▸ REQUIRED WORK: The answer must consist of every line from the data that holds "Facebook".

(Beginning of RECORDS TO PROCESS)

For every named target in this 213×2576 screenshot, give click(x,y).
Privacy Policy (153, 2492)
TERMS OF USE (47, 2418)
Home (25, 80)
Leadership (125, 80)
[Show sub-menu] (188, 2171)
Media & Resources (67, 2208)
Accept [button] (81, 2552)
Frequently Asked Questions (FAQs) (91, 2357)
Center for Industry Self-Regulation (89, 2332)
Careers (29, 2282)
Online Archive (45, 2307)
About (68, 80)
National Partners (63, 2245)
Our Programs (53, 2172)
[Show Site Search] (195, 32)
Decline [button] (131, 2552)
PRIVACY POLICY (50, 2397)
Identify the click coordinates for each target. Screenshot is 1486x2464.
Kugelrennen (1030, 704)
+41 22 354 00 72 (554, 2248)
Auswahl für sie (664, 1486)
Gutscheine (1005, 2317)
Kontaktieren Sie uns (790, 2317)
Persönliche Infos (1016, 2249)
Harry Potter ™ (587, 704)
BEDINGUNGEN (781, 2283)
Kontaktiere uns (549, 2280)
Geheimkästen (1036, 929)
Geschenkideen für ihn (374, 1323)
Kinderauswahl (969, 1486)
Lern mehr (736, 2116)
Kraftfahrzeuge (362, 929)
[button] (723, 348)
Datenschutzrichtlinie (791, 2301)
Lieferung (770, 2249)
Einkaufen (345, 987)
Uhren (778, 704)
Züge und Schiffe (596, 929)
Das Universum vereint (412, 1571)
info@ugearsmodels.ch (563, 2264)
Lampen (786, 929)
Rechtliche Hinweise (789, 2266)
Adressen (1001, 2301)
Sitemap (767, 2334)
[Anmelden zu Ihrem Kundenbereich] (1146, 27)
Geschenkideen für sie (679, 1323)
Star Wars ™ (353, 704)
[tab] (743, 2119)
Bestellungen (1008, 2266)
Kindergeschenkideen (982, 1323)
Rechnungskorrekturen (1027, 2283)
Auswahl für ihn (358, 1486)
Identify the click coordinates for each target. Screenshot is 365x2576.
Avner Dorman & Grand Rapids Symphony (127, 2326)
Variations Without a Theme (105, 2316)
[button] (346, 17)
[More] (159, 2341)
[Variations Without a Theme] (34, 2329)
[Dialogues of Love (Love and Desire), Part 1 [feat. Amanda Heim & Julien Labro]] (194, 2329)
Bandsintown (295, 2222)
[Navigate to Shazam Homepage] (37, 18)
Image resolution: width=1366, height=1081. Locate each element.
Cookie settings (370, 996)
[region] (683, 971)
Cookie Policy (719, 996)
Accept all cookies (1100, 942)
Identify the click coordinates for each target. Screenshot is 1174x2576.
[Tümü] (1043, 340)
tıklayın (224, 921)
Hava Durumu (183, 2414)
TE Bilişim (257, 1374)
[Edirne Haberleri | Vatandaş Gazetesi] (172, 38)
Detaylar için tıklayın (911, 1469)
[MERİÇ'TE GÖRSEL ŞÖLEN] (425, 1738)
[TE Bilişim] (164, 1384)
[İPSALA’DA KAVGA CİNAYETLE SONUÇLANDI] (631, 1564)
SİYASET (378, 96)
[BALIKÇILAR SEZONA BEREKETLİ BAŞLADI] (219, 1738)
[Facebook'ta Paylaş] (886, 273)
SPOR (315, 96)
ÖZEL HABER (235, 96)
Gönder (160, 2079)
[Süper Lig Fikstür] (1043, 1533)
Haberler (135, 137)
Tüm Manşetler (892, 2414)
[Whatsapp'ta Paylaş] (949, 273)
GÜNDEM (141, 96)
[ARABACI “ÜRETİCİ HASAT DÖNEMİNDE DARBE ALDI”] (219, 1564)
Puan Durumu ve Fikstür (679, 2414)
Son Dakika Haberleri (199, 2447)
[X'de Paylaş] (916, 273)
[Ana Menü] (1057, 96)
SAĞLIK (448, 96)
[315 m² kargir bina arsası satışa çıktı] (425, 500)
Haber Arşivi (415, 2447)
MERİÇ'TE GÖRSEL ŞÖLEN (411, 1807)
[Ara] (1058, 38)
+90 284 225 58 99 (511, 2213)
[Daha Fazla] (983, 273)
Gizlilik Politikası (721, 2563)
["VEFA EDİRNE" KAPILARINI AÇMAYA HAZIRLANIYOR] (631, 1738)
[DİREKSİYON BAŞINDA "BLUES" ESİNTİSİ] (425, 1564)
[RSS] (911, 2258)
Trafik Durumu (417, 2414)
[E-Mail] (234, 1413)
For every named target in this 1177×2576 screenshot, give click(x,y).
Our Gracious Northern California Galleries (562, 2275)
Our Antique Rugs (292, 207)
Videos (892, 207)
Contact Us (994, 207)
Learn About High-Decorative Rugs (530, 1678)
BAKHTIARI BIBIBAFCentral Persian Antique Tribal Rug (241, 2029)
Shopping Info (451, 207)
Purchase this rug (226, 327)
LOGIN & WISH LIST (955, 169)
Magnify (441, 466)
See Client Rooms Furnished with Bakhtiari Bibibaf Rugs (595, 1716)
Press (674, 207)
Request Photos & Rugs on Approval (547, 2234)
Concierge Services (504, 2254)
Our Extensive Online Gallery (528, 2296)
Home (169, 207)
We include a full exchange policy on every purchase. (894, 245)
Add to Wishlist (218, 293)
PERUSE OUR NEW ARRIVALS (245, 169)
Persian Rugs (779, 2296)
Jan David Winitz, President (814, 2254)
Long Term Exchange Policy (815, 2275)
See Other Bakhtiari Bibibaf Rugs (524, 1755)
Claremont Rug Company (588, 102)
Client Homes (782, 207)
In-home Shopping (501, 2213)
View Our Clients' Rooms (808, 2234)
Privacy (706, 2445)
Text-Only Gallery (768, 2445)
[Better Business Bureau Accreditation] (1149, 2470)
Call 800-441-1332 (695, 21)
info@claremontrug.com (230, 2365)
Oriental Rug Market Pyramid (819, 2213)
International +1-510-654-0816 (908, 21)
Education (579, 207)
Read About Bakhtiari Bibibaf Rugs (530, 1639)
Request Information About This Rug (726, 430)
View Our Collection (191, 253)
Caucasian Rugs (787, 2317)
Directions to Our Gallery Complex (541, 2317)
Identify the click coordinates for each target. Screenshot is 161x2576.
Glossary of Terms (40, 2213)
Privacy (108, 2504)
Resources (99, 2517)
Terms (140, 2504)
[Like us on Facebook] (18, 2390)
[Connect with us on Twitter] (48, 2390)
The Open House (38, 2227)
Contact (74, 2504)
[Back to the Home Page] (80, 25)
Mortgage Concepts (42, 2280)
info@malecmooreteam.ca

(End of RECORDS TO PROCESS)

▸ RESPONSE AREA:
[Facebook'ta Paylaş] (886, 273)
[Like us on Facebook] (18, 2390)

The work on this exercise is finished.